### Dataset entries
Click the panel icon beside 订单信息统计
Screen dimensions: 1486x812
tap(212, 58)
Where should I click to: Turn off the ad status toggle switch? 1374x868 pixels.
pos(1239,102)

### Task description
Each of the records should be written out precisely as given.

### Completed task
Click the panel icon beside 订单信息统计
Screen dimensions: 1486x812
tap(212, 58)
Where should I click to: Turn off the ad status toggle switch? 1374x868 pixels.
pos(1239,102)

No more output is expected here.